Objective:
In the blog post about the children's generosity, which two of Malcolm's toys have made repeated trips to the office?

** BEGIN Document **

Saturday, August 15, 2015

Things I Love About My Kids #2 - Their Generosity (When I Least Expect It And Most Need It)

My kids definitely have their selfish moments, with us their parents and with each other, but they also each have an amazing generosity of spirit.

Alyx's preschool teacher repeatedly told us about Alyx's predilection for helping. If a classmate was upset or worried, she would hug them and talk to them comfortingly. One of her classmate's mothers spoke to me and my husband gratefully about Alyx helping her daughter through some severe separation anxiety. I remember once we were driving home one night after work and I was in a bad mood, and apologized to her for it, and she said, "It's okay, Mommy; you're probably just tired." So many people saying it, it would have come out condescending and dismissive, but she managed to make it reassuring and somehow even at her age, supportive.

Isaac likes to be funny. When his siblings are sick, he'll cheer them up with toddler humor (a sort of Three Stooges-type physical comedy meets Ren & Stimpy-esque potty humor-- just saying the word "butt" or "poop" repeatedly is apparently hysterical).

And Malcolm-- Malcolm is always the first to ask if you're okay if you indicate in any way that you hurt yourself. He kisses boo-boos and offers hugs, and I frequently hear while snuggling, "Mommy, you a sweetheart!" followed by "I give you a hug," followed by "I give you a kiss too!" He also has a perplexing but endearing habit of offering his food to you, one bite at a time, even if you have a serving of the exact same thing in front of you, being actively eaten. And he will occasionally hand me his current favorite toy and tell me that he wants me to "take it to my work." Whether he wants his toy to sight-see around my office, or he just wants me to have his toy with me, I have no idea, but I put them in my sweater pocket and take them to work with me. Both his Octonaut and his favorite purple car have made repeated trips to my office, and whenever I reach into my pocket for something and feel one of them there, I smile.

** END Document **
** BEGIN Dataset excerpts **

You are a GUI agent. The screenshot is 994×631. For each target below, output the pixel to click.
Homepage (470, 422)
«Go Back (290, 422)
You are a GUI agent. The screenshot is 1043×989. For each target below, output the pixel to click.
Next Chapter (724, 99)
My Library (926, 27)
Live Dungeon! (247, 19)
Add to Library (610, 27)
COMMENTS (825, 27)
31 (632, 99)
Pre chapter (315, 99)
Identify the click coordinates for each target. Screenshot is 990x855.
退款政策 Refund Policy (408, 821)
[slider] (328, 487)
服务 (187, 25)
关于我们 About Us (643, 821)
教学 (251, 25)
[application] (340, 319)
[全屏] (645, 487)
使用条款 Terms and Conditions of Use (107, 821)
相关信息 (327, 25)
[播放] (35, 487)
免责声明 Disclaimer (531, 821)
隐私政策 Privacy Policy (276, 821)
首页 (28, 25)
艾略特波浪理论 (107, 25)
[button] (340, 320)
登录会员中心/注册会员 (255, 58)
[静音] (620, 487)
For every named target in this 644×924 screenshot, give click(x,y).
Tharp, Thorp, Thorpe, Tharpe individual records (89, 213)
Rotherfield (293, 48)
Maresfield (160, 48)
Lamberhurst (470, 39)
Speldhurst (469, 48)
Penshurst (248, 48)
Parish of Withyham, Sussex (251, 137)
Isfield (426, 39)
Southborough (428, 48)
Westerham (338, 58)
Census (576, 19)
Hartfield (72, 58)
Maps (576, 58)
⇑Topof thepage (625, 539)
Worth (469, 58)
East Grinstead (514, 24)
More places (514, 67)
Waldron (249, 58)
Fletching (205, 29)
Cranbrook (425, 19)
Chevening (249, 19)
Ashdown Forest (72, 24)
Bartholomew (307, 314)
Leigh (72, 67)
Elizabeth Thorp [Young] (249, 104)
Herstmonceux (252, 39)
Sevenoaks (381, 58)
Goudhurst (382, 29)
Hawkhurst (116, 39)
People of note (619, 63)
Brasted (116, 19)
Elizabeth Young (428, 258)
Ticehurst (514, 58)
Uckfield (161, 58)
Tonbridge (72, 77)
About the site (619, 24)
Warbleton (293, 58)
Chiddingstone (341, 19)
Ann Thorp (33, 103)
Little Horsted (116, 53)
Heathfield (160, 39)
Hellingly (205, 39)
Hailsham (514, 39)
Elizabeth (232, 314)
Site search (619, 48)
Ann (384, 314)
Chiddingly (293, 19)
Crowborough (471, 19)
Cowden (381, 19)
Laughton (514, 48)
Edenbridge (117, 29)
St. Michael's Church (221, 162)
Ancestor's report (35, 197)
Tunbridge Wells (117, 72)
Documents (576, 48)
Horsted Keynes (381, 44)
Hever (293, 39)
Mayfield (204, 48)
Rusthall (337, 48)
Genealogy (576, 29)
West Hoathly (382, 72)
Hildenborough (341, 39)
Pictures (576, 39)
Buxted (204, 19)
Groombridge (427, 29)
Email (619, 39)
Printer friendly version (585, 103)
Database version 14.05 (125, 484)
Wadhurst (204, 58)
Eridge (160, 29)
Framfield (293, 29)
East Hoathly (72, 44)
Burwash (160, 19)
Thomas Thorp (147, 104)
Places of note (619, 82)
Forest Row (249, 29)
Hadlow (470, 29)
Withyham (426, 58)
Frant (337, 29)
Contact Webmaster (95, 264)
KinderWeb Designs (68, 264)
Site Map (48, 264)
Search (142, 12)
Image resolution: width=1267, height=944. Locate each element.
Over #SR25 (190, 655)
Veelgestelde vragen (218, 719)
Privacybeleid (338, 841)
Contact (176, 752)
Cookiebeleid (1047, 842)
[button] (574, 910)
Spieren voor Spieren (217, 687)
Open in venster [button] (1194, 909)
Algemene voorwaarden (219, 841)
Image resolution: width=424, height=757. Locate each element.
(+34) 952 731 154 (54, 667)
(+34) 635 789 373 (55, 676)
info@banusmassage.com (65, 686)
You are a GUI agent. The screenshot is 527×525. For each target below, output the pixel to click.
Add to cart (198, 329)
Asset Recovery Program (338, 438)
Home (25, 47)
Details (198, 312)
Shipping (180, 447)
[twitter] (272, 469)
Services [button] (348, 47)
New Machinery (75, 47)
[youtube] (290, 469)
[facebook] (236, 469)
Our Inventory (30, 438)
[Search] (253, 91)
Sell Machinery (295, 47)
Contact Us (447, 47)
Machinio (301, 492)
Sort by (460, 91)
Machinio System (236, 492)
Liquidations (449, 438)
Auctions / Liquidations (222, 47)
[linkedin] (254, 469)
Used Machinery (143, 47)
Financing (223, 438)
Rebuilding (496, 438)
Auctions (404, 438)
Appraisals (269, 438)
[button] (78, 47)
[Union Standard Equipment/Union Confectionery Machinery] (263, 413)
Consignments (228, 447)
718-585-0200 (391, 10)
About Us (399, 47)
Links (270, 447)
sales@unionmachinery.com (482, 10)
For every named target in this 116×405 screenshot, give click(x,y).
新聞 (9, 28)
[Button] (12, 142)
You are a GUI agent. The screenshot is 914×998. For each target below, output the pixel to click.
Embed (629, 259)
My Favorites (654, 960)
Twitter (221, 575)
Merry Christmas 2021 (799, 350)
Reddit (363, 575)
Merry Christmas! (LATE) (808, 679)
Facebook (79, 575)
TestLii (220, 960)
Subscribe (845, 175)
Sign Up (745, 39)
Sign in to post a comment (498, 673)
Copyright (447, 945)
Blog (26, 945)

** END Dataset excerpts **

Solution to this task:
His Octonaut and his favorite purple car.